Prompt: Below are the entries; count the lines in them that contain the word "share" and give only the number.

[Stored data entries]
^^^^^^^^

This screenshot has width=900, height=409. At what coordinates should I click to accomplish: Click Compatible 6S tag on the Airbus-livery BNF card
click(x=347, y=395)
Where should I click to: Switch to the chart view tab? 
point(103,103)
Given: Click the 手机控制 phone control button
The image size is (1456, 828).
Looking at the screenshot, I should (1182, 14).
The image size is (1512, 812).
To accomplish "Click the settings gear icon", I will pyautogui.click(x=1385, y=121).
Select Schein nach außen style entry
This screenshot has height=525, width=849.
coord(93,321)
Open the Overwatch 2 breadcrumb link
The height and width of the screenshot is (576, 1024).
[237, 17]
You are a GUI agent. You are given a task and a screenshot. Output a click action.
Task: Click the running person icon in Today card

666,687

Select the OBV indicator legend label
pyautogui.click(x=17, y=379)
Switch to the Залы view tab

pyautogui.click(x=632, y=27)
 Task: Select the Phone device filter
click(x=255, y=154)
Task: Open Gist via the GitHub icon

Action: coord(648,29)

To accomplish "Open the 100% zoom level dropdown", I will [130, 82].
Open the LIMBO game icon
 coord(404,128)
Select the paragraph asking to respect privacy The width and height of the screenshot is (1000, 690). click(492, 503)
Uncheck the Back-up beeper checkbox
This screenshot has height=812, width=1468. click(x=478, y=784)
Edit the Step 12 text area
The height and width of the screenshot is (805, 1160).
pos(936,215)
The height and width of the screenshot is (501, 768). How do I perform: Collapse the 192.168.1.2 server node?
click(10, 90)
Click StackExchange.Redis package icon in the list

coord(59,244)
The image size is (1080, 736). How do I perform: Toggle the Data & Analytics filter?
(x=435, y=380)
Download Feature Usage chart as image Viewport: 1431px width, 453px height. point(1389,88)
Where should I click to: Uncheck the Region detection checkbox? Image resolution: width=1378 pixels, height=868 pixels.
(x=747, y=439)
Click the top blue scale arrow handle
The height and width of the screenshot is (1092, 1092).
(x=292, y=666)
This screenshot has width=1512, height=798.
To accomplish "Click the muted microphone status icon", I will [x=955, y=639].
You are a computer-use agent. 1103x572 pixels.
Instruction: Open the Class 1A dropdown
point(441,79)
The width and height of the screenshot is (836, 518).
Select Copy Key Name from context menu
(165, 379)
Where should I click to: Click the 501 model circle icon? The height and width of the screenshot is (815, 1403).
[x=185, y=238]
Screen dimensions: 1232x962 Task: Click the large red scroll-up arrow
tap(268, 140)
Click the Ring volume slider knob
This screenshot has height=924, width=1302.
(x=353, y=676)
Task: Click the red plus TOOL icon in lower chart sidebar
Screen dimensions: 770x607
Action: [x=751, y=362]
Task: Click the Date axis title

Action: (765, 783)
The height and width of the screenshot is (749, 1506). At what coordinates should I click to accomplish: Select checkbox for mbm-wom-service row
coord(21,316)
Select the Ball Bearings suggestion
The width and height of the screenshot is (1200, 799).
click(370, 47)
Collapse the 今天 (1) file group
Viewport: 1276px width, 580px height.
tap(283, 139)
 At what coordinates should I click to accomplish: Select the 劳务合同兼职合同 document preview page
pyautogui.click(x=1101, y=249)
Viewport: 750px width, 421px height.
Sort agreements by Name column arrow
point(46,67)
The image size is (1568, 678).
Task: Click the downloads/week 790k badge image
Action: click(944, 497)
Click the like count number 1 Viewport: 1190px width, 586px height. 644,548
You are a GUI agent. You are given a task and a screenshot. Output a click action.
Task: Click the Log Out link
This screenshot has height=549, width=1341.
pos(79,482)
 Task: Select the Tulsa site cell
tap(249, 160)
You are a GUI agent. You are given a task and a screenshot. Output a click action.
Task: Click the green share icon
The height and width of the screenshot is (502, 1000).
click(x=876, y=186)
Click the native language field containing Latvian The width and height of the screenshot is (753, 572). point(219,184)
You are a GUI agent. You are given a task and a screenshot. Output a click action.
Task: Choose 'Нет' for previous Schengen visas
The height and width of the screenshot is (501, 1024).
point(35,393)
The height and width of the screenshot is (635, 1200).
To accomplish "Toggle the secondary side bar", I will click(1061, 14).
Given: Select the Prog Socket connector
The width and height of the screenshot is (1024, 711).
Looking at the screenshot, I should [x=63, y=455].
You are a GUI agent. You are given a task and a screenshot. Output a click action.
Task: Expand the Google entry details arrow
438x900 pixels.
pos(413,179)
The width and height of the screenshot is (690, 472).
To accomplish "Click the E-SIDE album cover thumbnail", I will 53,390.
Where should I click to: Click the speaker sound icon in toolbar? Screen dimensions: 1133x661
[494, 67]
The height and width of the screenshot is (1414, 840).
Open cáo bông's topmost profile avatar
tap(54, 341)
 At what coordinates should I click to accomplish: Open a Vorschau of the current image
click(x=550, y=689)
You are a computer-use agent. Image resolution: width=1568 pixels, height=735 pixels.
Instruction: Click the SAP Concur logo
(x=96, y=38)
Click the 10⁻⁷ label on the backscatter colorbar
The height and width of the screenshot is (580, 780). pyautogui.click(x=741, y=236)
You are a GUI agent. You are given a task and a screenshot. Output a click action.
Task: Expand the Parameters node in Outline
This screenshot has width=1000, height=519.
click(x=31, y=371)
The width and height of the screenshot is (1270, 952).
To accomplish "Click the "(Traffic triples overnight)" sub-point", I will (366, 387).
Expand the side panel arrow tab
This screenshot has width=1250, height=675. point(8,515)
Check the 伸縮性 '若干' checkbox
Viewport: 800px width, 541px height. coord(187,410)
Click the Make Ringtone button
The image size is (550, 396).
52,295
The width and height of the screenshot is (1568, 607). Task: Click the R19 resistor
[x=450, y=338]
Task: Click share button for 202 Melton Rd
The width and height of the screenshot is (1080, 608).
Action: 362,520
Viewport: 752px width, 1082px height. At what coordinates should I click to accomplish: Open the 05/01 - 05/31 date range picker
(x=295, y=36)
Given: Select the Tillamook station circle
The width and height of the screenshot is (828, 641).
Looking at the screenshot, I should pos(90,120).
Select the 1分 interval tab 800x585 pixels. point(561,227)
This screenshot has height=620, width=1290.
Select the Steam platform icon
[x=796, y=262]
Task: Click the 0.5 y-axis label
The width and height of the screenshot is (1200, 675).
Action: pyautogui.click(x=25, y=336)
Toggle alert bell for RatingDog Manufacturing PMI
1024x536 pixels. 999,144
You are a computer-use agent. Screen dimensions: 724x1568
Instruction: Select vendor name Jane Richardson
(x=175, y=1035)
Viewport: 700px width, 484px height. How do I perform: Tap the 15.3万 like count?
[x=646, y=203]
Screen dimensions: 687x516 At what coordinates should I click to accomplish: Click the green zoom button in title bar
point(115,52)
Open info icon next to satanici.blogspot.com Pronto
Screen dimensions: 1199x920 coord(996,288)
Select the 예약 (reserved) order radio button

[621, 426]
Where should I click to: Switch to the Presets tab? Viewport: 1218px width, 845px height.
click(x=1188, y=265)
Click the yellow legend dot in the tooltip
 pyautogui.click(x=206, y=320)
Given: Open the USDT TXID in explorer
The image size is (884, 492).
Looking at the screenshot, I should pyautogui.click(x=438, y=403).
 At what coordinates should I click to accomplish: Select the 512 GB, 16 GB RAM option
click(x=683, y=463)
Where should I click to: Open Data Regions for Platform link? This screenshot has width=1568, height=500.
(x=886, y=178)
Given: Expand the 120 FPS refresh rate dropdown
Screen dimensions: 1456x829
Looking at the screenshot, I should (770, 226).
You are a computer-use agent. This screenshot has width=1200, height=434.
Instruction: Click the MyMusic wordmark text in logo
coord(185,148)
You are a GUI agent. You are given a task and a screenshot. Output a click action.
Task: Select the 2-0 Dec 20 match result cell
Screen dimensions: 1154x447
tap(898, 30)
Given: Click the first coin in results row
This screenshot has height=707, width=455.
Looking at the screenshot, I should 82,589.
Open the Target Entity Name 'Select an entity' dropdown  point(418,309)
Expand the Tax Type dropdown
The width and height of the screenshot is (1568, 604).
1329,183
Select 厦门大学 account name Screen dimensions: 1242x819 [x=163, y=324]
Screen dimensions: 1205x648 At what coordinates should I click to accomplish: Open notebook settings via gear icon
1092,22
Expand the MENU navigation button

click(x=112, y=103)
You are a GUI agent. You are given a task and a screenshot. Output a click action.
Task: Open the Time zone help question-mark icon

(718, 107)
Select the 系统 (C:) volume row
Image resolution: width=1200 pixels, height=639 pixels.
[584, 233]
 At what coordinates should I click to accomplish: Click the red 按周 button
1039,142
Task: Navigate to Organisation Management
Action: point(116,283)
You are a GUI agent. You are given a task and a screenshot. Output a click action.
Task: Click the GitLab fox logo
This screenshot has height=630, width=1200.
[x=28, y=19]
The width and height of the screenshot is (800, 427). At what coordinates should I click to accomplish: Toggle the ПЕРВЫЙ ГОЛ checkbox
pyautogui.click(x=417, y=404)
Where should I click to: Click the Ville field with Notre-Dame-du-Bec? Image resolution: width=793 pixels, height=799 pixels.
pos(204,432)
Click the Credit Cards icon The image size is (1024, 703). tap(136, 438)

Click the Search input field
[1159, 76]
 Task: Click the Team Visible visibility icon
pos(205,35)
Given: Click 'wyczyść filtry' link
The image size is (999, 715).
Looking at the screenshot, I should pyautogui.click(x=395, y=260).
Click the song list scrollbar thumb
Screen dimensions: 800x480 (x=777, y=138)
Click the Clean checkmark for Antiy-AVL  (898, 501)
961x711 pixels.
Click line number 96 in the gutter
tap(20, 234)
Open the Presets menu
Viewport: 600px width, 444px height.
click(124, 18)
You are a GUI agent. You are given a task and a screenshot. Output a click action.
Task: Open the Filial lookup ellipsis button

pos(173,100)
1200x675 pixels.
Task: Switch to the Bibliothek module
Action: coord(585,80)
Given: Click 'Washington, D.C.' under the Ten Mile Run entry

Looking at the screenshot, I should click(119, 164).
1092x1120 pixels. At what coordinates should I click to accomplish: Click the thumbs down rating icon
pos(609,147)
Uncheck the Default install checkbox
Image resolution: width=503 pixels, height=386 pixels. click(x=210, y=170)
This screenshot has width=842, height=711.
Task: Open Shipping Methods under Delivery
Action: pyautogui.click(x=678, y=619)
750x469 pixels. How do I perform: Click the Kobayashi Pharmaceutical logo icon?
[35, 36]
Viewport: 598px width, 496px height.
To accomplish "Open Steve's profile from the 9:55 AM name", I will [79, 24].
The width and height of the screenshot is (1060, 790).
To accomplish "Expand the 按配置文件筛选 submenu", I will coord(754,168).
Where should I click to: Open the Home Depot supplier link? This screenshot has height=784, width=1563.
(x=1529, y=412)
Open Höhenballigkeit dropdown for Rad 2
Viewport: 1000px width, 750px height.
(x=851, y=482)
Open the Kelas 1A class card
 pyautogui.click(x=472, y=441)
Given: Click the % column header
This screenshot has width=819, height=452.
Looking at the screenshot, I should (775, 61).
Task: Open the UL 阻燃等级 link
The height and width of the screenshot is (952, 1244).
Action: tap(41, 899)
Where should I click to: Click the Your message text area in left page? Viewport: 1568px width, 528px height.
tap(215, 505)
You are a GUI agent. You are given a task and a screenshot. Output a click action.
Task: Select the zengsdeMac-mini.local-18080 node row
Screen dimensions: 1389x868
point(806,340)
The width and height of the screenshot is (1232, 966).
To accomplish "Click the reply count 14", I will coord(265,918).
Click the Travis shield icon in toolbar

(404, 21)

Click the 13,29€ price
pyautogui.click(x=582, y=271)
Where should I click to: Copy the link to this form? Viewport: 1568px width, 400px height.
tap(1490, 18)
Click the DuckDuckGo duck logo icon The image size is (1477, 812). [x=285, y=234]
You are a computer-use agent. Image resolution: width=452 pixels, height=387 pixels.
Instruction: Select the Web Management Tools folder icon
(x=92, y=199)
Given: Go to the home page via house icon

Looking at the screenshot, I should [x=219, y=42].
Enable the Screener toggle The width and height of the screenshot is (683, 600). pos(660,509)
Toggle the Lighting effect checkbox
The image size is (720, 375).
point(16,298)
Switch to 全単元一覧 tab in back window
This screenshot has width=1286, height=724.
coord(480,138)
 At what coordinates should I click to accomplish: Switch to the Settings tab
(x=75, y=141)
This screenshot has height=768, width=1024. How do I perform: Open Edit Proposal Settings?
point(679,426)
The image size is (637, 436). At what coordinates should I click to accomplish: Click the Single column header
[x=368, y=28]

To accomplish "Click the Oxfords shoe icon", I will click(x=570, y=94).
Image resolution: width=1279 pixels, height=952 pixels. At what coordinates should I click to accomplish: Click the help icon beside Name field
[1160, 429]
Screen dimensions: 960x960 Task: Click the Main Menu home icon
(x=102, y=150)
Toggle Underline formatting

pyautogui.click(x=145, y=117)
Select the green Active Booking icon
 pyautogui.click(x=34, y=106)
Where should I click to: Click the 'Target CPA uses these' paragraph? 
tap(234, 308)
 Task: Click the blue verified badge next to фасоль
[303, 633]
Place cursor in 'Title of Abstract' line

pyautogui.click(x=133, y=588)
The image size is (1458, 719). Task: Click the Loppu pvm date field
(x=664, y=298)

^^^^^^^^

Expected output: 2